Teleporting electrons between two points on a wire is just the kind of high end juggling act that deserves some applause. And since it is also the latest nifty trick being hailed as the "first major step on the road to building a quantum computer", it is the kind of trick worth mentioning here. It is certainly a double demo of a fundamental requirement of quantum computing: control of the position of a single electron.
Two groups of researchers have shown, independently, that it is possible to trap and repeatedly transport a single electron from one point on a wire to another. This extremely fine control over the behaviour of the most fundamental part of electronics has been described as “an enabling technology” for quantum computers, particularly in transferring qubits between the processor and memory on a quantum chip.

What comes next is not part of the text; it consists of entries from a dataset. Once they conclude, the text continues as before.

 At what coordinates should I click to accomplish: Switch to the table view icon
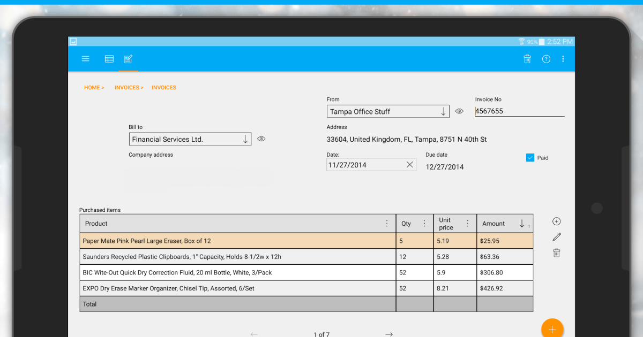(109, 59)
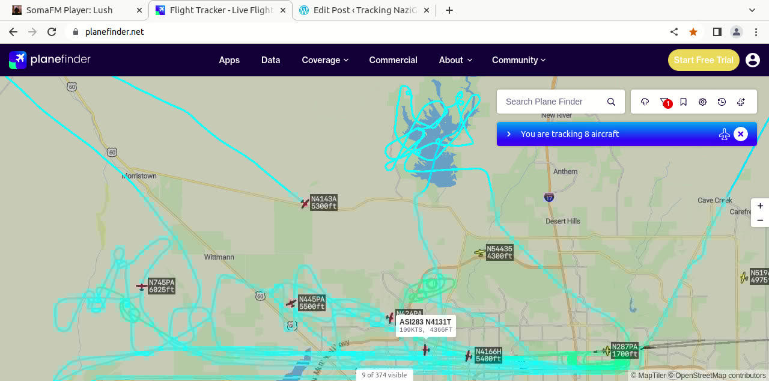Select the N4143A aircraft on map
Image resolution: width=769 pixels, height=381 pixels.
(305, 204)
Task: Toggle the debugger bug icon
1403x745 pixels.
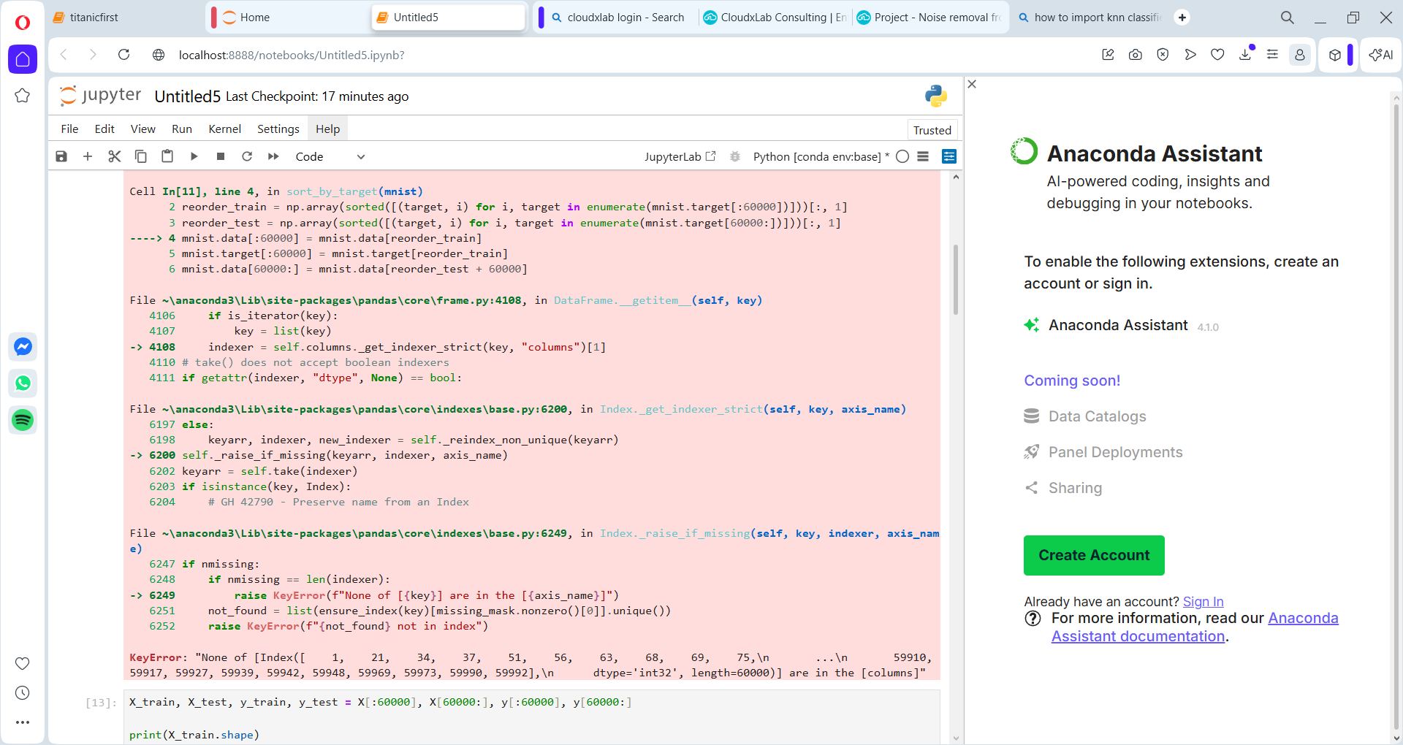Action: (x=735, y=156)
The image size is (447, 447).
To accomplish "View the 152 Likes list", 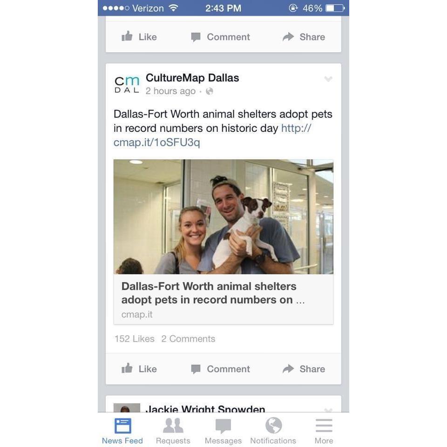I will 134,339.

The scientists, based at French National Centre for Scientific Research and the University of Cambridge in the UK, report their results in two separate papers, published in Nature.
Both teams began by isolating and confining a single electron on a quantum dot. They then used sound waves to transport the electron to a second quantum dot. In France, the researchers showed that the electron could be transported within a nanosecond, while in the UK, the team zapped their electron back and forth 60 times, covering a distance (cumulative) of 250 microns.
Cosmos Magazine has more details here, while New Scientists subscribers can find out more here, in an article where Cambridge researcher Crispin Barnes describes his work as akin to playing ping pong with an electron.
Maybe we’ll see it at the next Olympics?